Войдя в кабинет, боярин уловил нисходящий поток воздуха, задрал голову и если б не заботливые руки хозяина, то рухнул бы на пол. На потолке крутились лопасти вентилятора, питаемые от солнечной батареи и ветряка, установленные на крыше дома.
— Душно тут, вот прохладу создаёт. — Пахом показал пальцем на медленно вращающуюся конструкцию. — Нравится?
— Эээ... мээ... чудно-то как. — Якунович уселся на софу, одновременно трогая рукой кожаную обивку. — Мягко. Откуда всё это, Пахом Ильич?
— Лавки короткие — это Тимофей сделал, а ветродуй с юга привёз. — Ильич подошёл к шкафчику, достал запечатанную сургучом глиняную амфору с греческими рисунками и пару бокалов на тонкой ножке.
— Рассказывала мне Аниська, что много чудес у тебя дома, да все не верилось.
— Это всё мелочи, так сказать антураж. Давай выпьем, ты ж поговорить со мной приехал, а девочки сами разберутся. — Пахом сковырнул сургуч и ловко вкрутил штопор в пробку.
— Да уж, эти разберутся. Палец в рот не клади, по локоть откусят. — Боярин повел носом, пытаясь уловить аромат вина, заполнявшего комнату.
— Слушаю тебя, Сбыслав Якунович, — указывая рукой, мол, располагайся.
Ильич уселся в кресло и пригубил тёмно-бордовое вино, наблюдая за гостем, который повторил действие за хозяином дома. Ещё год назад Пахом и подумать, не смел бы, что такой уважаемый человек окажется у него в гостях. Да что там в гостях, встретись они на улице, так и разговора бы даже не случилось. И дело вовсе не в деньгах, мало ли у кого их сколько? Просто до этого момента их интересы никогда не лежали в одной плоскости хитросплетённой системе координат сословных отношений. И когда пришло время, Пахом Ильич со всей остротой почувствовал, как оказался не только среди новых игроков, а и на новом для себя поле. Одно его успокаивало, что правила игры практически не поменялись. Безусловно, они стали чуточку жоще, и соперники круче; но всё остальное, сугубо хищническое, оставалось прежним.
— Божественный нектар, в жизнь не пивал ничего лучше. — Сбыслав не выдержал, осушил бокал до дна, перевернул, показывая, что не осталось ни капли. — Слышал я, что история с озимой рожью, не совсем то, что затеял ты делать Пахом Ильич.
— Допустим. А тебе то, какое дело?
— Ты, Пахом Ильич, не зарывайся. Если один раз поймал удачу за хвост, то задумайся, может, кто-то тебе это позволил сделать?
— Отчего ж, задумывался я над этим. И знаешь, к какому выводу пришёл? — Купец сделал ещё один глоток и достал из кармана кителя блокнот с карандашом, — что никто иной кроме меня эту удачу бы не отхватил.
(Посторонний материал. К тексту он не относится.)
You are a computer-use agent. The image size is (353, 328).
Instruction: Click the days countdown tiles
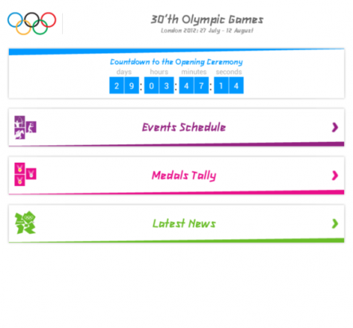point(124,85)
А насчёт того, что кто-то позволил, так отвечу прямо — многие не позволяли. Только где они? Кого уж нет, а кто уже далече. Ты не подумай, что силой я своей кичусь перед тобой, вовсе нет. Верю я всей душой в свои начинания, а с такой поддержкой мне сам чёрт не страшен. Однако, что-то плохой я хозяин.
Бокал гостя вновь наполнился до краёв. Однако в этот раз он залпом не пил и повёл свой разговор о пустяках, стараясь косвенными вопросами выудить хоть частичку полезной для себя информации. Вот только Пахом хоть и искренне отвечал, но ничего лишнего не сообщил, а под конец их задушевного разговора, нить беседы и вовсе ускользнула от боярина. Коварная штука вино, особенно когда такое вкусное, как бастардо. Вскоре разговор перетёк о воинской справе, а затем и доблести.
— Тридцать семь человек у меня да с полсотни лошадей, воины опытные, не раз в бою были. Могут верхом на конях, могут пеше, али на ладье. И немцев били, и чудь, и купчи... в общем, проверенные люди. — Глаза боярина забегали, сам того не осознавая, он стал предлагать свои услуги.
— Это хорошо, что у тебя почти четыре десятка всадников. Собрался я, Сбыслав Якунович соседа северного пощипать. Известно стало, что в ижорских землях отряд большой высадится. Тысячи полторы воев.
Прозвучавшие слова стали подобно вылитому на голову ведру ледяной воды. Боярин резко утратил интерес к своему визиту. Большая рать ведёт к большим расходам, но что-то внутри, подсказывало, надо влезать в авантюру. Лёгкая эйфория от выпитого вина вновь стала плавно обволакивать мысли в голове. Волшебное слово — казна, ещё не прозвучало, а значит, всё впереди. Сбыслав пожал плечами и ответил:
— Пахом Ильич, землю боронить, то княжье дело. Что такое у свеев будет, о чём я не знаю?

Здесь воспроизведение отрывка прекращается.